Son enfer suivant se situe à Moscou. Elle y vient à la rencontre d'une écrivaine veuve du poète Ossip Mandelstam victime des purges staliniennes. C'est la résignation de tout un peuple qui la met en fureur, les conditions de vie misérables et la peur lancinante des dénonciations.
Enfin Israël la met en présence de jeunes insouciants ennuyeux à mourir.
Ce roman autobiographique est un florilège d'observations sur l'ordinaire humanité et ce qui rend si difficile la rencontre de l'autre dans son univers si éloigné de celui que l'on connait soi-même. Tout en se défendant d'un racisme ordinaire (elle s'est frottée à tant de situations ) elle exprime ses propres réticences notamment son goût de la propreté est sans cesse mis à mal dans les lieux où elle atterrit. Beaucoup de commentaires pertinents sur les insanités politiques qui s'exercent un peu partout sur la planète et beaucoup de ses constats sont plus que jamais encore d'actualité, en pire.
J'ai été ravie que le jeune Abou Sankare soit récompensé d'un César. Cette honneur lui est de moindre importance, ce qui compte pour lui, c'est d'avoir obtenu son permis de séjour afin de sortir de cette prison dans laquelle il se sentait enfermé en étant sans papiers.

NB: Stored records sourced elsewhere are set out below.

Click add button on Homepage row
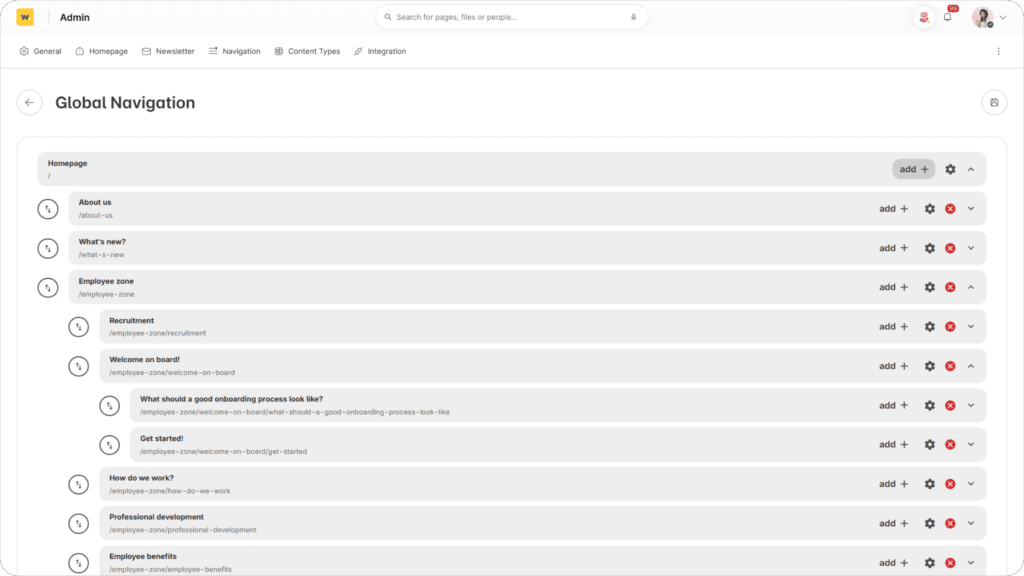The image size is (1024, 576). (913, 169)
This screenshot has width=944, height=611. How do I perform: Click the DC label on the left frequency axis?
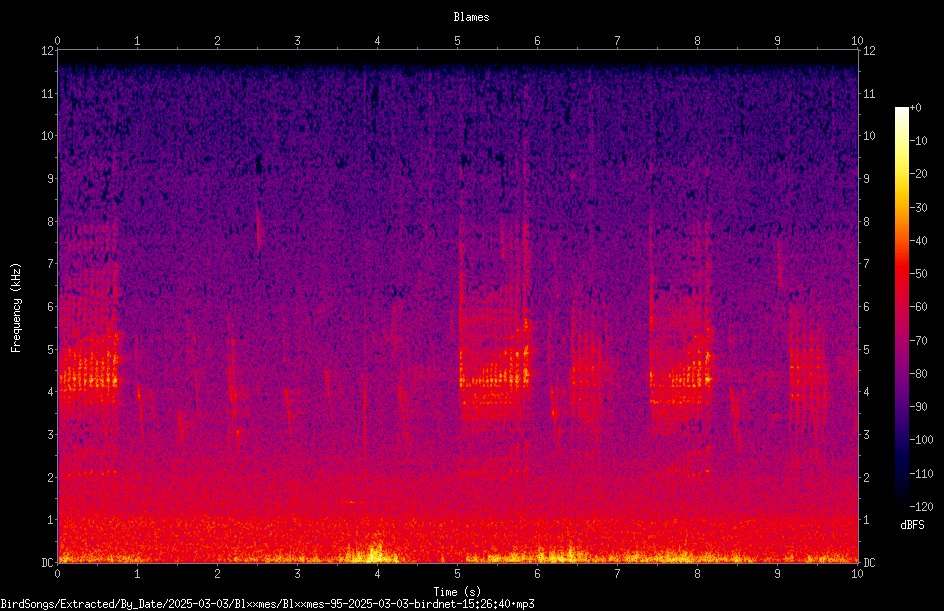(47, 562)
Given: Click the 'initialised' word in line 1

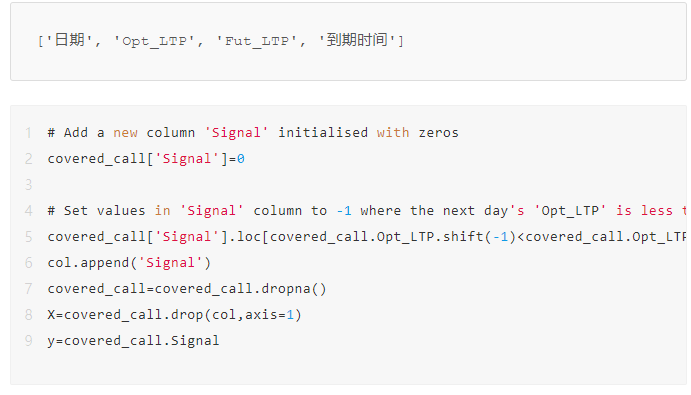Looking at the screenshot, I should click(323, 133).
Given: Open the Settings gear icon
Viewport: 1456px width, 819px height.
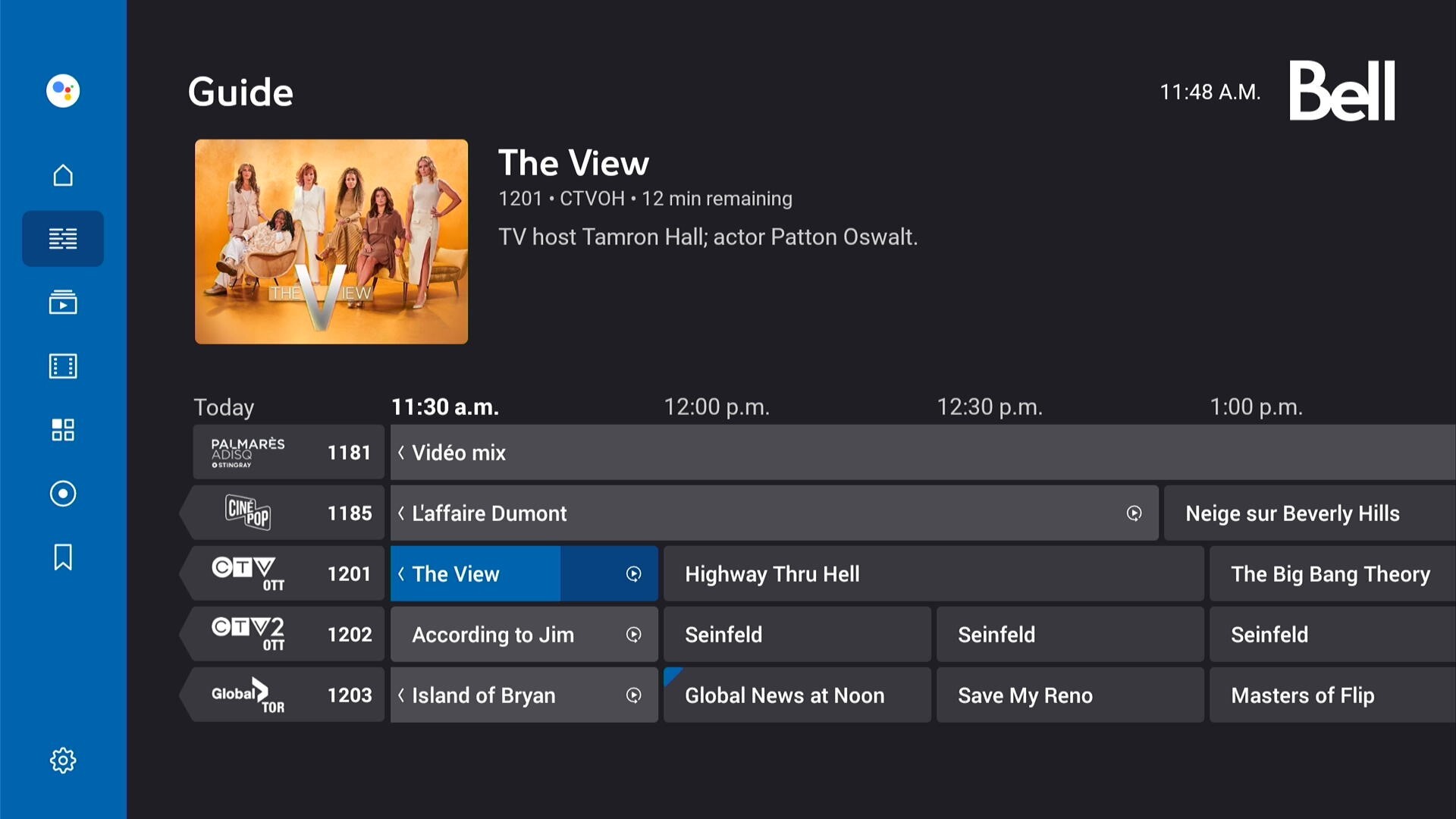Looking at the screenshot, I should point(62,758).
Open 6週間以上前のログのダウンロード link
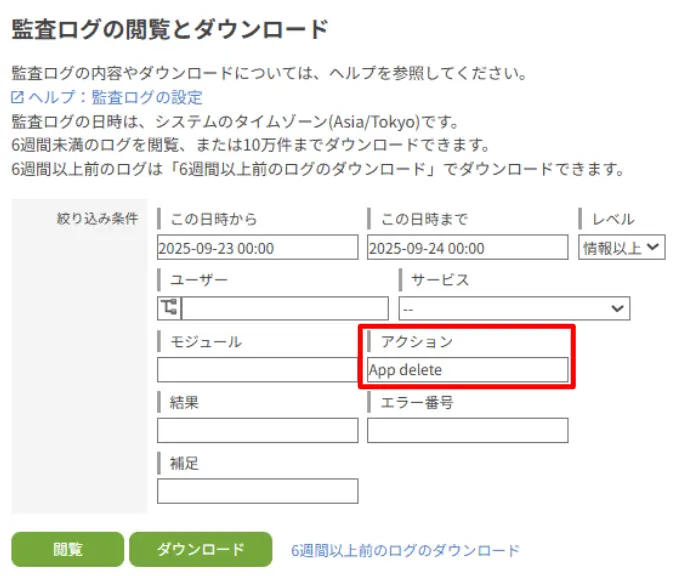This screenshot has height=576, width=674. (x=405, y=550)
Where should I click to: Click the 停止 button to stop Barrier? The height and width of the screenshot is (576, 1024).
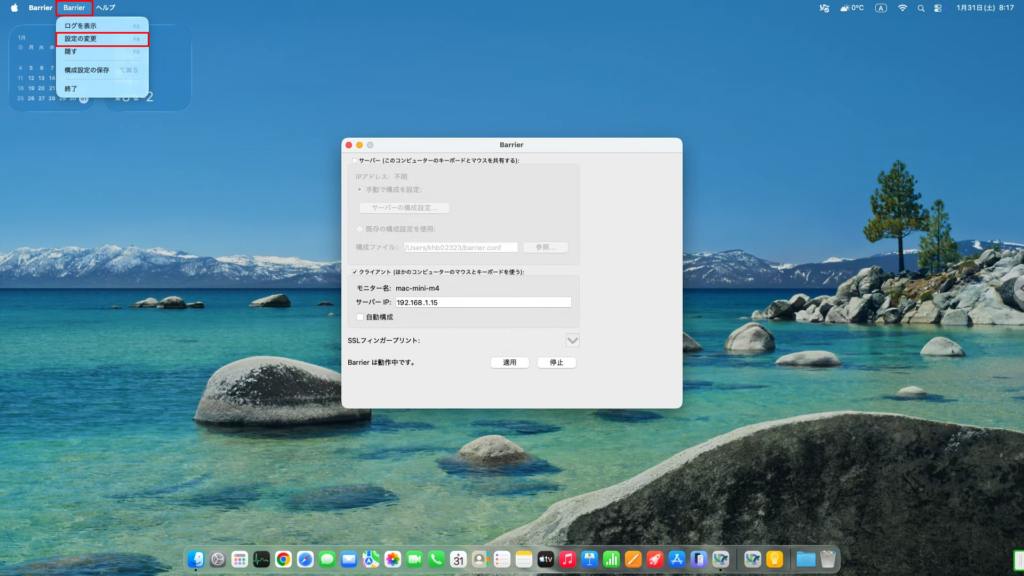556,363
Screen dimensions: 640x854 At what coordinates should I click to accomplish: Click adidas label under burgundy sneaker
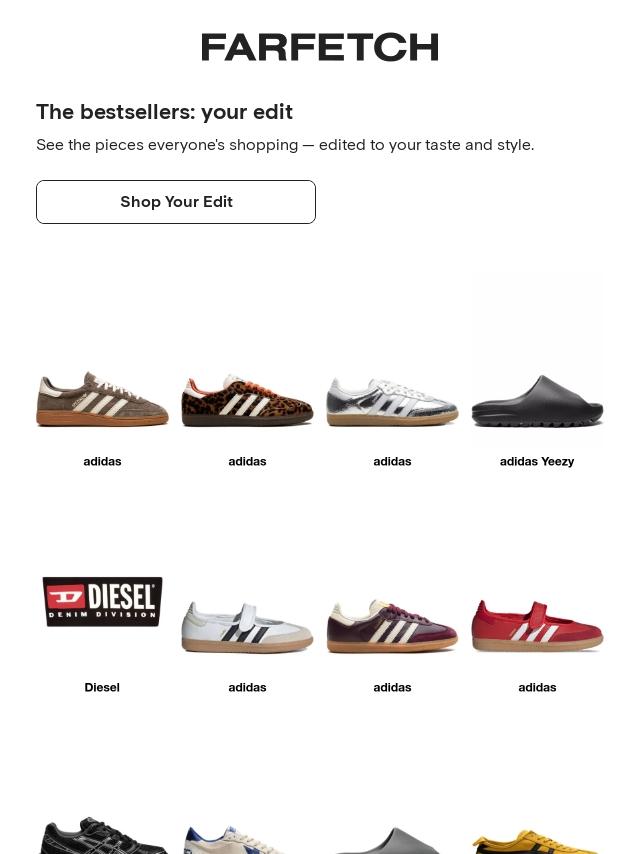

Dernier film particulièrement impressionnant Black Dog du cinéaste Guan Hu. Un repris de justice revient dans son pays après 10 ans d'absence. Engagé dans une brigade chargée d'attraper des chiens errants, il rencontre un chien particulièrement redouté. C'est une histoire d'amour entre un homme esseulé mais puissant et un chien aux abois. Les paysages du désert de Gobi sont extraordinaires, l'histoire est une sorte de thriller sans esbrouffe, qui souligne le besoin d'empathie des êtres vivants
Sauver les forêts et les chiens errants. Et vive l'empathie qui serait selon les nouveaux maîtres du monde autoproclamés la plaie du capitalisme. Ca marche à l'envers, le capitalisme est la plaie de l'empathie.